>> begin Records supplied
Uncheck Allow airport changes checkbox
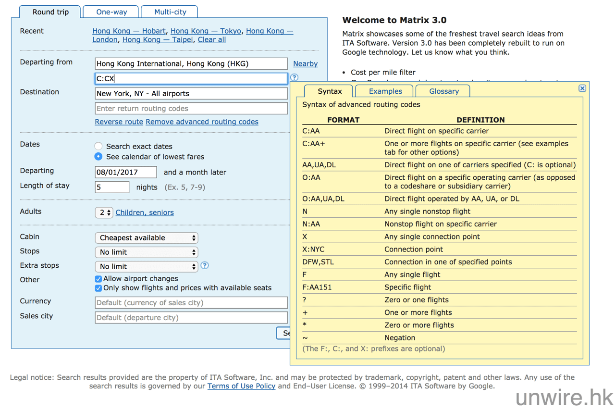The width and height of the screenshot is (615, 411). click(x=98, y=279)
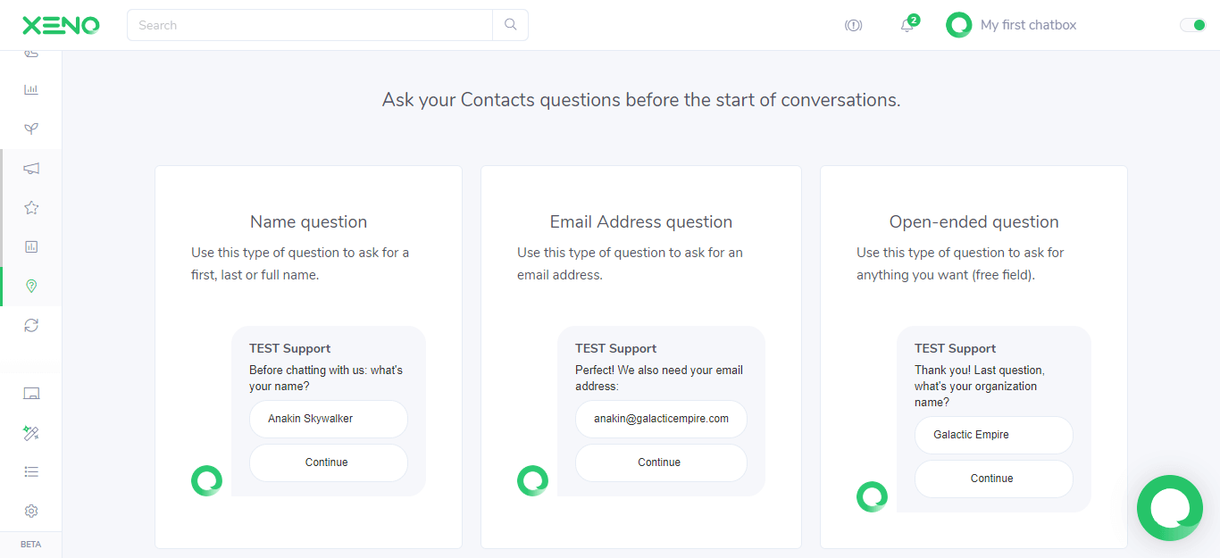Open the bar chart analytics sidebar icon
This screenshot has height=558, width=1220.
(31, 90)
>> end Records supplied
>> begin Records supplied
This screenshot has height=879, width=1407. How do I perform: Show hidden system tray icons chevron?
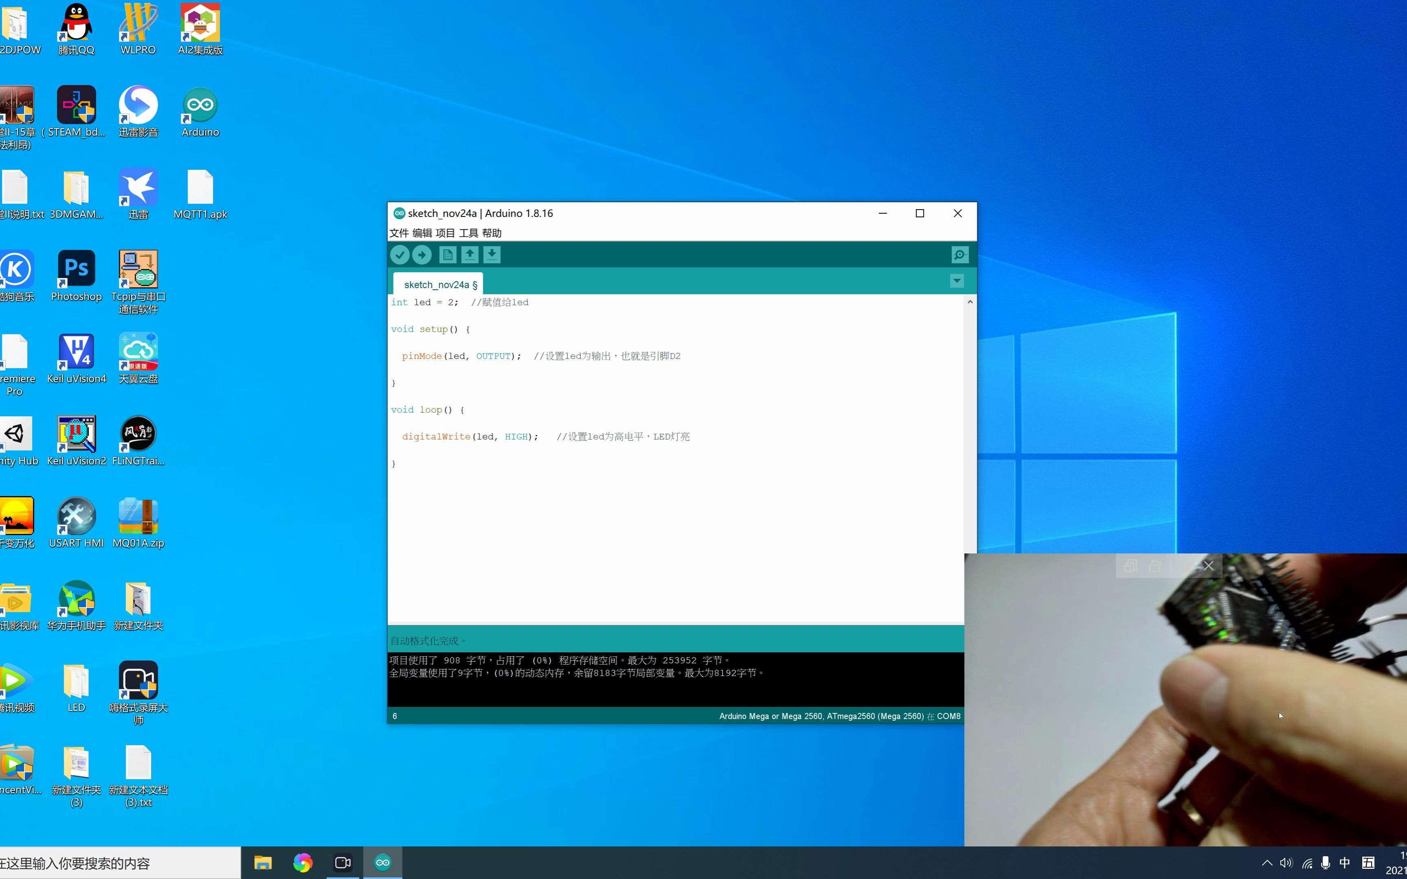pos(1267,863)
>> end Records supplied
**Description of the task:** Copy out every line of the items from the line containing "This screenshot has height=879, width=1407." down to the line containing "pos(1267,863)", with both of those lines included, and leave the pictures out.

**Output of the exercise:**
This screenshot has height=879, width=1407. How do I perform: Show hidden system tray icons chevron?
pos(1267,863)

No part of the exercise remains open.